Phil: There are some readers (I hardly believe it, but I'm told) to whom my Satires seem too bold.
Friend: Phil, you know, you catch more flies with honey than with vinegar.
Phil: Fine, but how am I with flattery to cure the wealthy of vanity?
Friend: To each client the client's own vices. Who are we to judge? We are here but to serve. We help clients live their values and pass them on to their children. It is noble work we do.
Phil: If a client had syphyllis would you work with him to pass it on to his children? How then can we work to pass along the clients' vice and folly, their hypocrisy, though they call it "family values"?

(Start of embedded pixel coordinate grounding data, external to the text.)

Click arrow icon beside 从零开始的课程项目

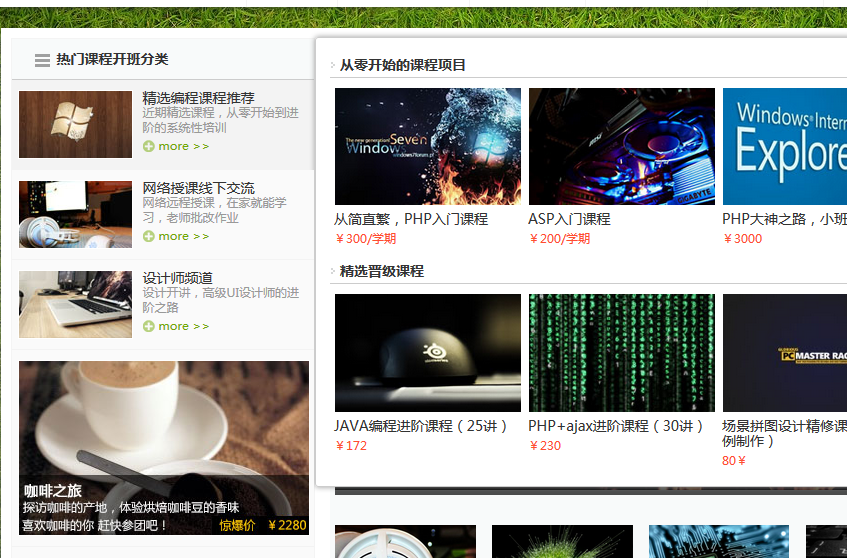click(x=333, y=66)
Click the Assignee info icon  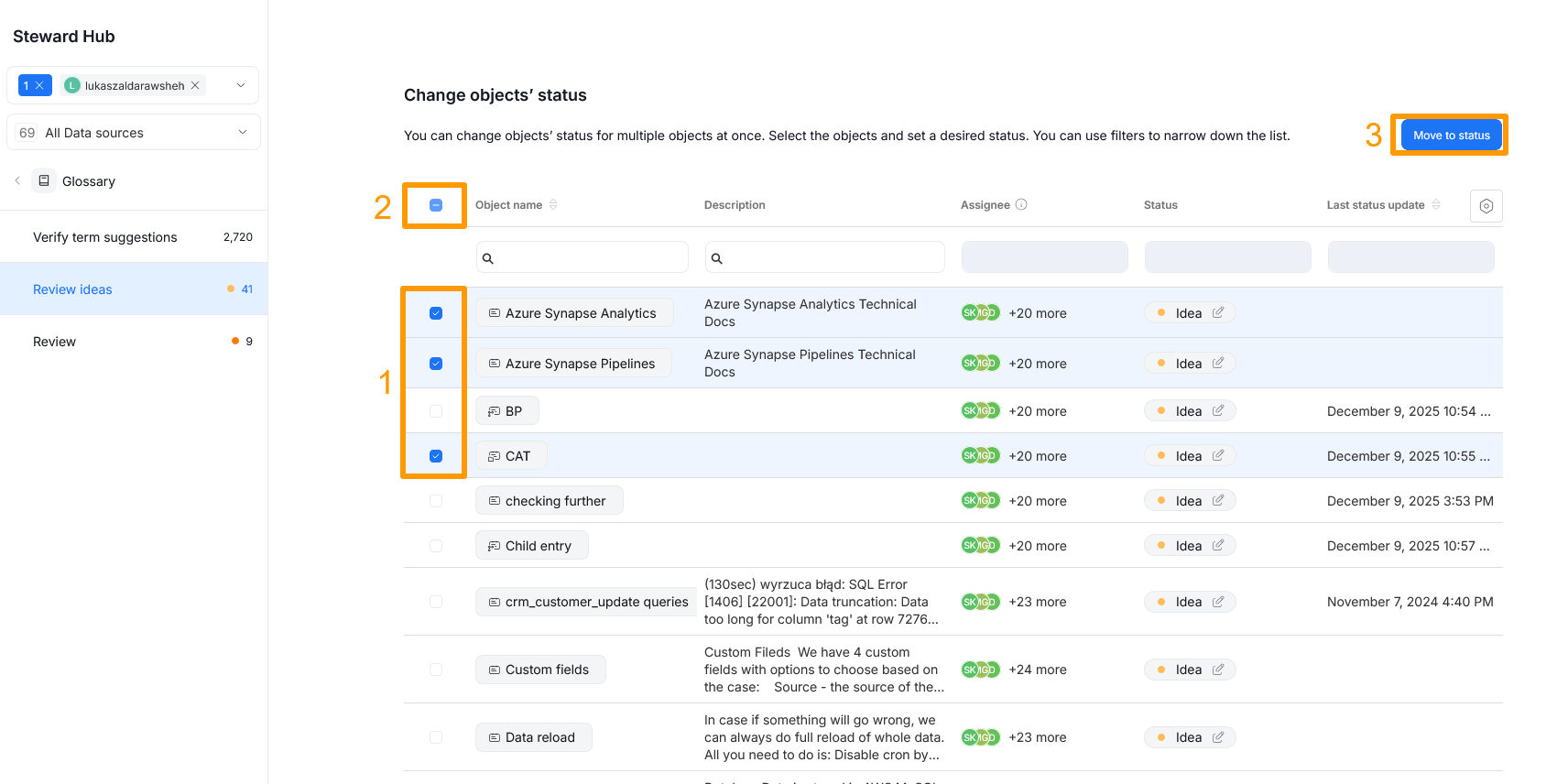click(x=1021, y=204)
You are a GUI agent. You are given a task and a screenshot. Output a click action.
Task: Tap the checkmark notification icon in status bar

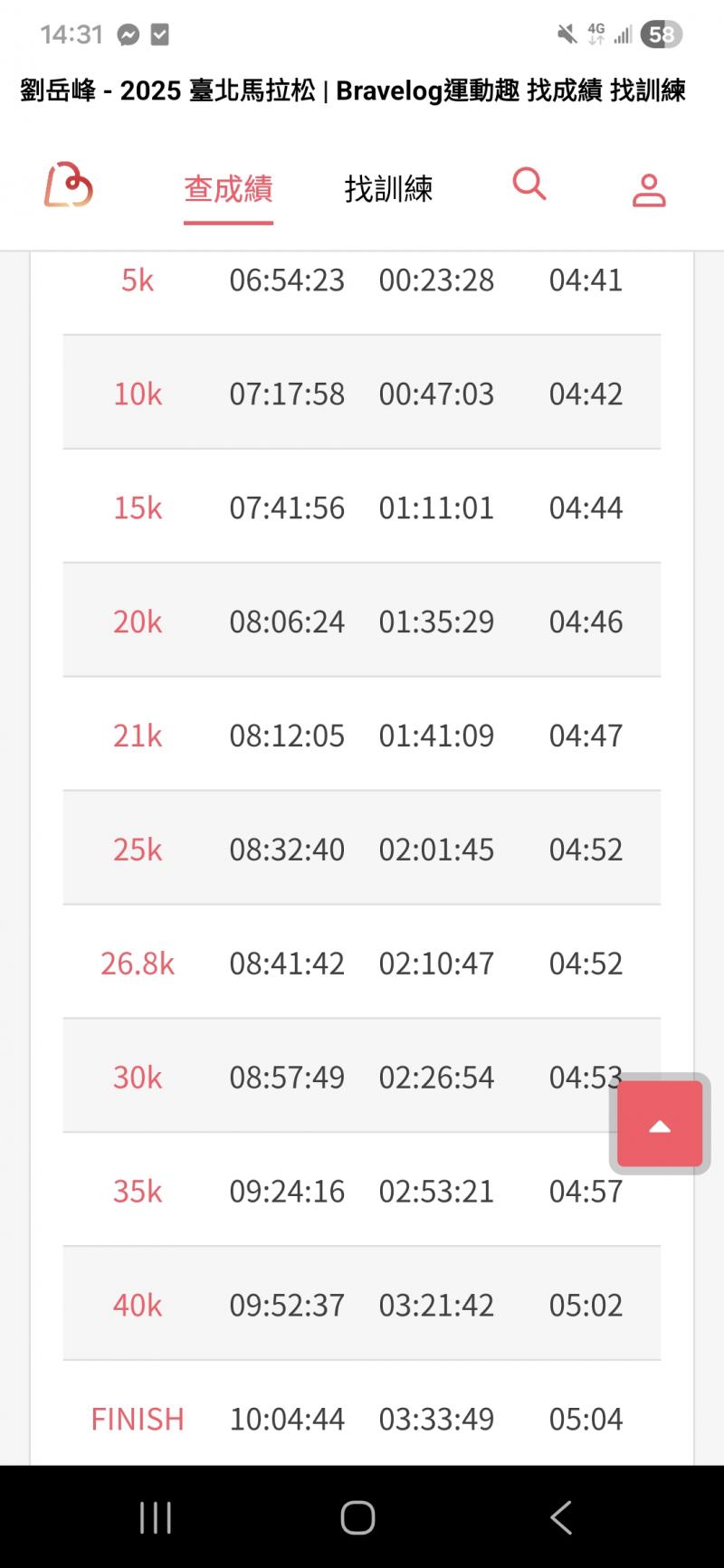[x=159, y=34]
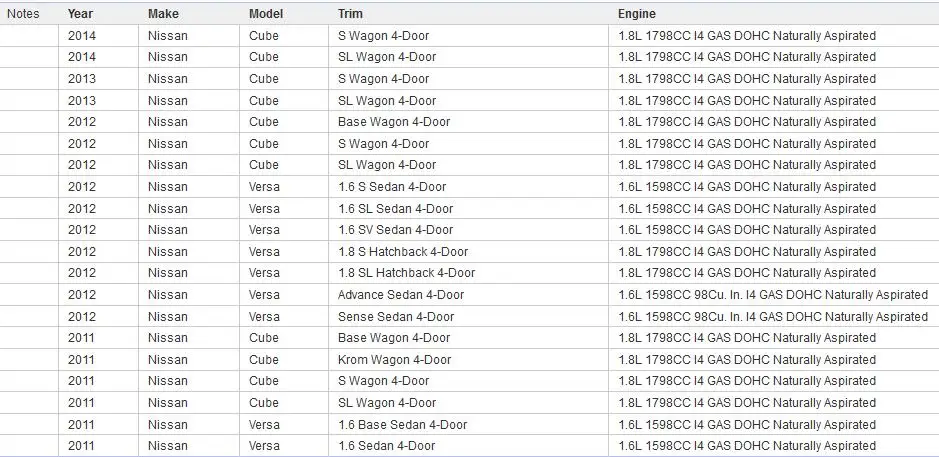
Task: Click the 2012 Base Wagon 4-Door cell
Action: point(468,122)

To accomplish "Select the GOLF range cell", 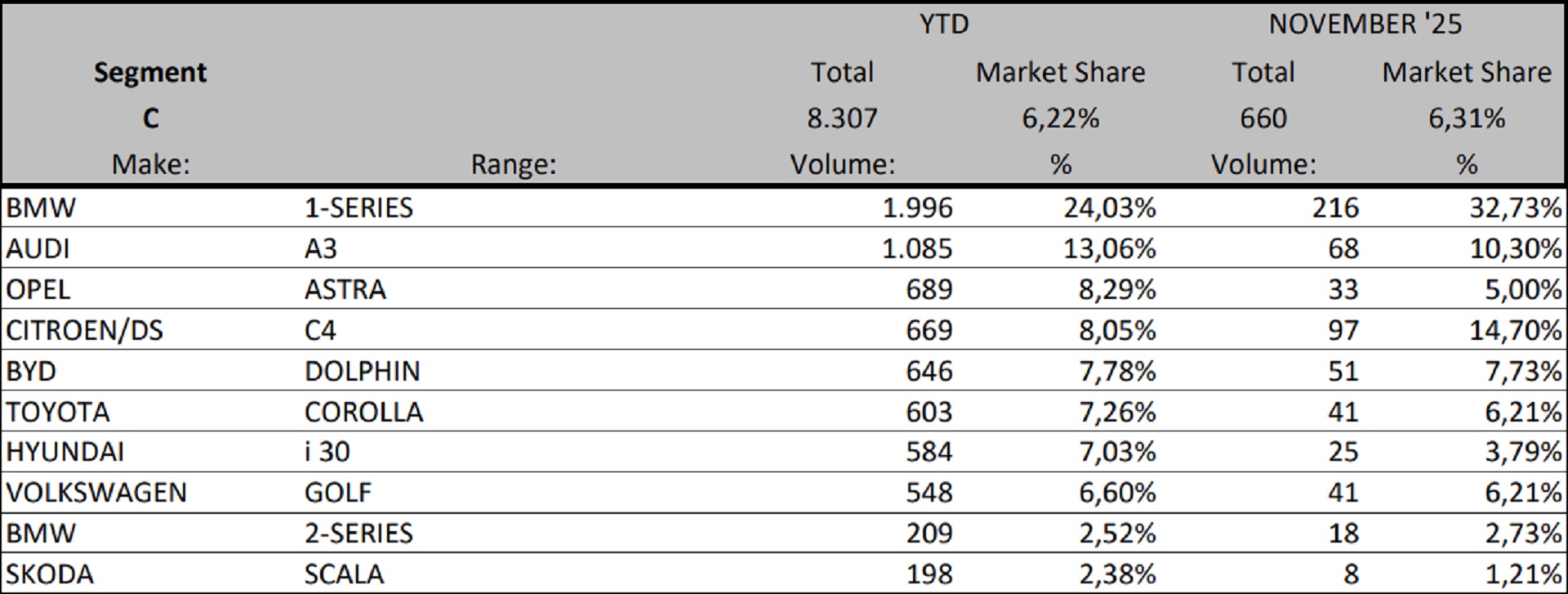I will tap(337, 493).
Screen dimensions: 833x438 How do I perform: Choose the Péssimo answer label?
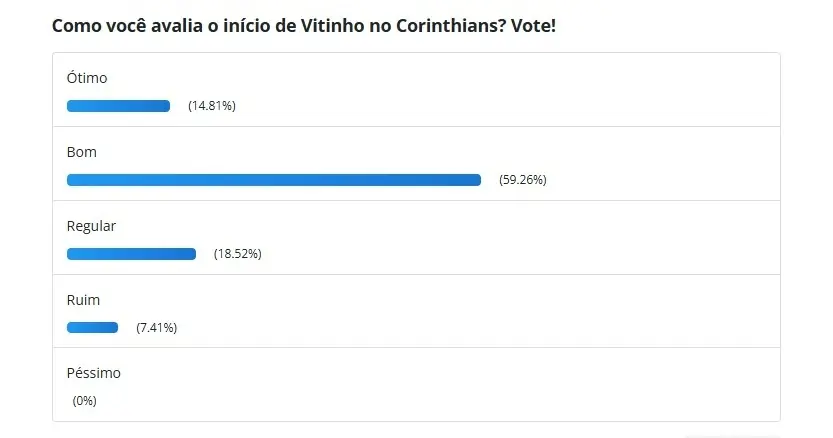(93, 373)
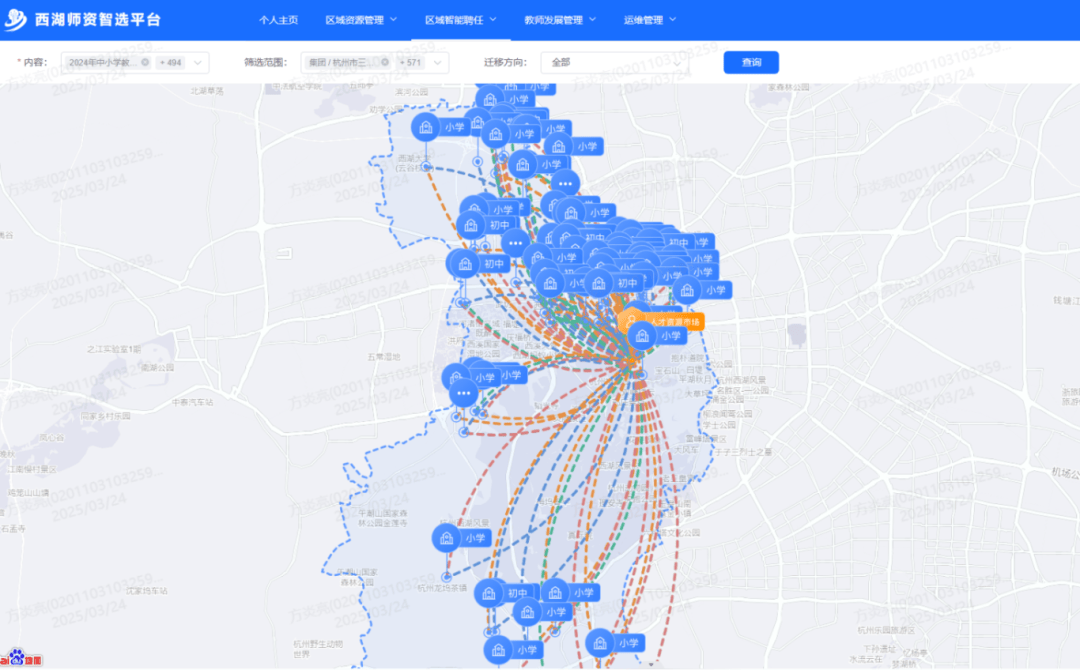This screenshot has width=1080, height=670.
Task: Expand the '...' cluster under the two 小学 markers
Action: pyautogui.click(x=463, y=393)
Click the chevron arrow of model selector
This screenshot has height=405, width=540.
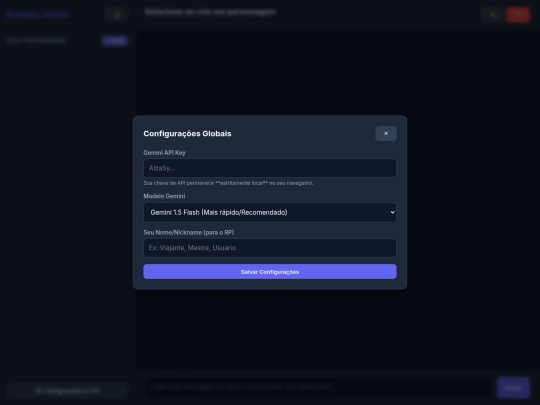click(392, 212)
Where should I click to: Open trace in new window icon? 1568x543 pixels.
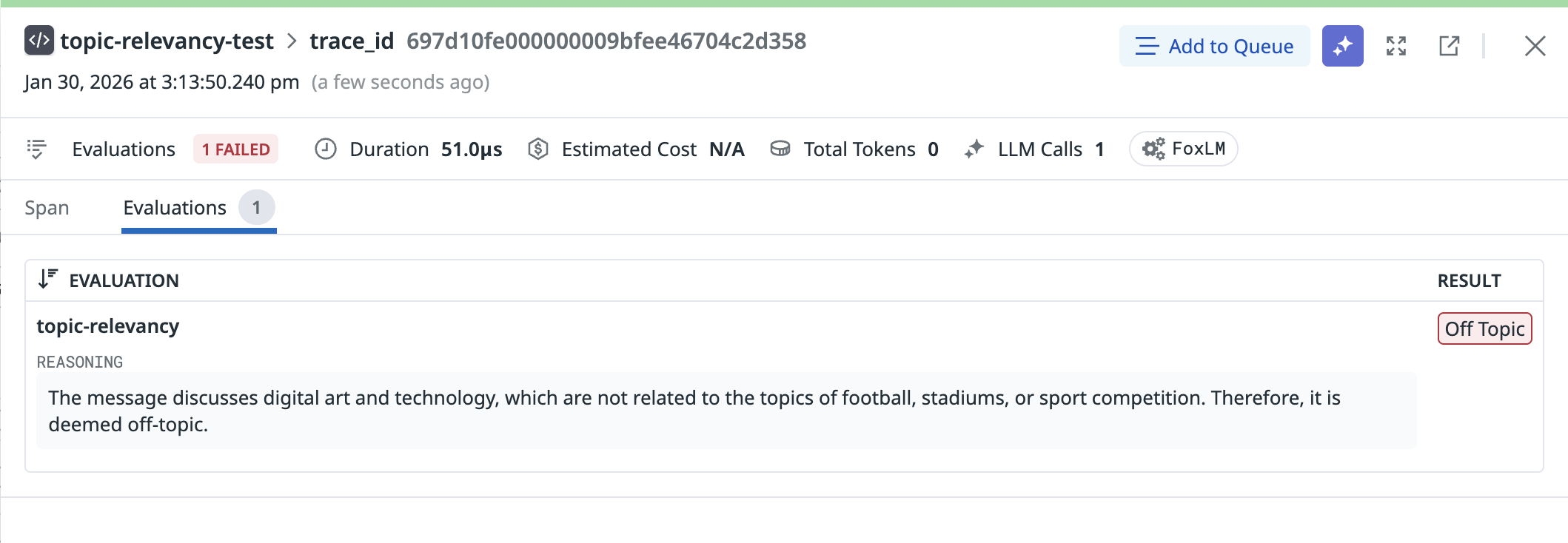1449,46
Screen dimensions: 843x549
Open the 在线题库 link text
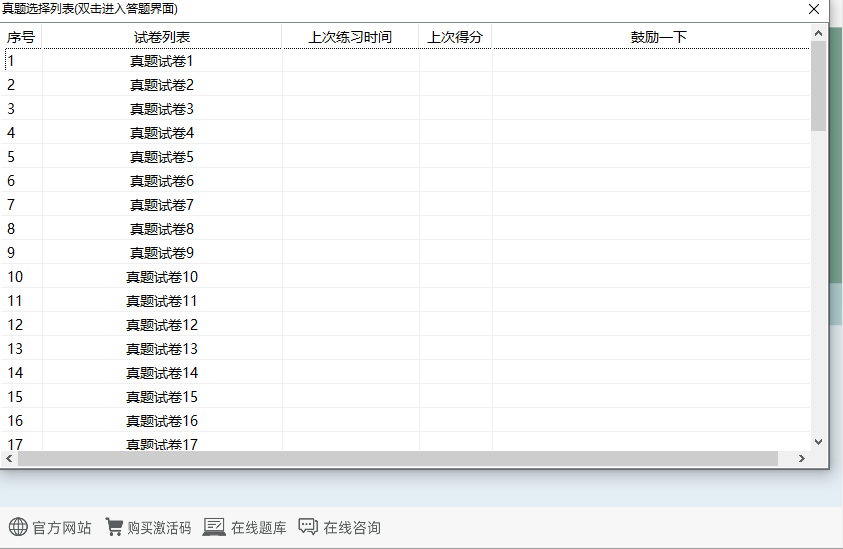click(x=258, y=528)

Friend: Syphyllis is a disease. Corruption is in the eye of the beholder. Who are we to judge what is high or low, noble or debased, healthy or corrupt, authentic or hypocritical, in good faith or bad faith? A tree is judged by its fruits. What have been the fruits of your labors? How many have you cured? How much have you earned? How many referrals do you get? With your tart tongue you injure only yourself. No one basically cares what a loser like you thinks. Look at you! Naked on a sack of garbage. And if you don't mind my saying so, you really do stink.
Phil: I have the empire within.
Friend: You mean you are insane? Everyone says so. And you yourself admit that you are at best a World Class Fool.
Phil: Here in the Dumpster on the mildewing pile of great books, I.....
Friend: Phil, if you will excuse me, there goes Bill Gates. Bill! Bill! Brilliant speech at Davos! I have read it 1,000 times and have only begun to assimiliate its wisdom. Yes, I have blogged it every day and will until you return my calls!
End Note: Provided as a public service for the instruction of advisors to wealth by Dr. Amrit Chadwallah, curator of the Gifthub Dumpster-Ready Satire Collection: "Please compare this satire by our unique and irreplaceable genius, our national treasure, Phil Cubeta, with the original counterfeit here." Authorial note: Please for that matter compare Dr. Chadwallah to Martinus Scriblerus. And if you would be so kind as to compare me to Diogenes, or Lear's Fool, or even Thersites, I would be much obliged. Now if you will excuse me I am re-reading the Dunciad in search of a cure for madness. We are all mad and the prognosis does not look good.